自然

 私は、今回の震災によって、普段なら得られなかった貴重な体験をしたのは事実です。でも、失ったものがあまりに多いのです。取り返しのつかないチャンスも逸しました。やはり、あの地震は、絶対になかった方がいいです。そして、これからも絶対に、あんな地震はあってほしくないです。いくら貴重な体験ができたとしても・・。

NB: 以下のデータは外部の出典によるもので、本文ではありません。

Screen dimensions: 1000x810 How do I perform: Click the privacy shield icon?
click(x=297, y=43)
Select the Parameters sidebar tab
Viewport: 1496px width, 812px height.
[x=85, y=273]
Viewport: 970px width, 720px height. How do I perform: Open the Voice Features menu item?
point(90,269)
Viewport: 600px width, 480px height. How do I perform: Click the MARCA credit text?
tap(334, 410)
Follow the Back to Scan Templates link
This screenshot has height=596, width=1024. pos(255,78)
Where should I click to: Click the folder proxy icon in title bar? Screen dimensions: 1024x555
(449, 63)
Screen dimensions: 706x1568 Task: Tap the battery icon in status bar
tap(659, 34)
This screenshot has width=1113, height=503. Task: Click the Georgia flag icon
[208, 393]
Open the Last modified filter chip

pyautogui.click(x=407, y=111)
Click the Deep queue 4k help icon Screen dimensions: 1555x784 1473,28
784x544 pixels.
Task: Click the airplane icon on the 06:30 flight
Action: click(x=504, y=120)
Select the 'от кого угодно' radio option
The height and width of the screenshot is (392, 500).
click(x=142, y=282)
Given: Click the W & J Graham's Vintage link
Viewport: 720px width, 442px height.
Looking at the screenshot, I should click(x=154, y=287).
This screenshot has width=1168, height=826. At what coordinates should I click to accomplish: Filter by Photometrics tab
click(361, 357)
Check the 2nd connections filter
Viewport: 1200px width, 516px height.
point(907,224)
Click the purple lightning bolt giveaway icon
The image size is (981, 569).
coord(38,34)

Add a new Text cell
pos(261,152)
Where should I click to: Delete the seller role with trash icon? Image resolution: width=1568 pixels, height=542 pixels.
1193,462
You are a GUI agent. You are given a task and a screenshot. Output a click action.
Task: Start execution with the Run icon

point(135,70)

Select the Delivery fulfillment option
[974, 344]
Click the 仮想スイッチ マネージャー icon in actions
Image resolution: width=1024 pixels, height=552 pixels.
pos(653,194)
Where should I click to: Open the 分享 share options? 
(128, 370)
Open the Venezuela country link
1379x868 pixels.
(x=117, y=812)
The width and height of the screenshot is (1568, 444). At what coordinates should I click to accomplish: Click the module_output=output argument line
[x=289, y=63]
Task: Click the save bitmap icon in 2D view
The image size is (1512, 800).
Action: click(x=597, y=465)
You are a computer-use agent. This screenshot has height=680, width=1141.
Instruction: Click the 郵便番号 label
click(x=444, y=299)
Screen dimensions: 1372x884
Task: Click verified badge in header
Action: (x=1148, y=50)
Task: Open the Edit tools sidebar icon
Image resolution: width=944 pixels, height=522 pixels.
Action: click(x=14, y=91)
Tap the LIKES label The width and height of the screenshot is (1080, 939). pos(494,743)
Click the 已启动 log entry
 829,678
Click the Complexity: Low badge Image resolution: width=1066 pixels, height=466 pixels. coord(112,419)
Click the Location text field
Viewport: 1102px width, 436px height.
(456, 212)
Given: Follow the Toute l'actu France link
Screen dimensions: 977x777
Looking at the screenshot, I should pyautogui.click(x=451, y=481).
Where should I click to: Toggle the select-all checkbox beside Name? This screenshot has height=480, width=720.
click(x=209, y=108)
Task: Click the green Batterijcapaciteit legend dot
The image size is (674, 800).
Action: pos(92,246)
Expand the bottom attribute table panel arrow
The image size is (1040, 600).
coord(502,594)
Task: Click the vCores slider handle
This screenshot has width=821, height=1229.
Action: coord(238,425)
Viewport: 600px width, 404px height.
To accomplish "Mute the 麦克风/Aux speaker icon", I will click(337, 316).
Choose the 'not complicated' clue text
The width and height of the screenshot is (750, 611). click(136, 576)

 私は、地震の起こった意味を求めようとは、今はしていません。ただ、ありのままに、多くのいのちを失った、街を破壊し尽くしたものとしての一つの<事実>として、受け止めたいと思っています。
 これも自然だと、そして、自然の前に、私という人間は、何もなすすべがないと。

 私は自然の前では、ただただ受け身です。そして、大きな歴史の流れの中で、その流れに身を委ねるだけです。そこに意味を求めようとしても、ただ<事実>があるだけです。自分の納得できる意味をそこにつけようとするのは、結局は自分の中の<エゴ>ではないでしょうか?

 自然のなすひとつひとつの出来事に、意味を見出し、教訓とする心は美しいことだと思います。でも、同時に自然のなすひとつひとつの出来事を、ありのままに受け止めることも大切なことだと思います。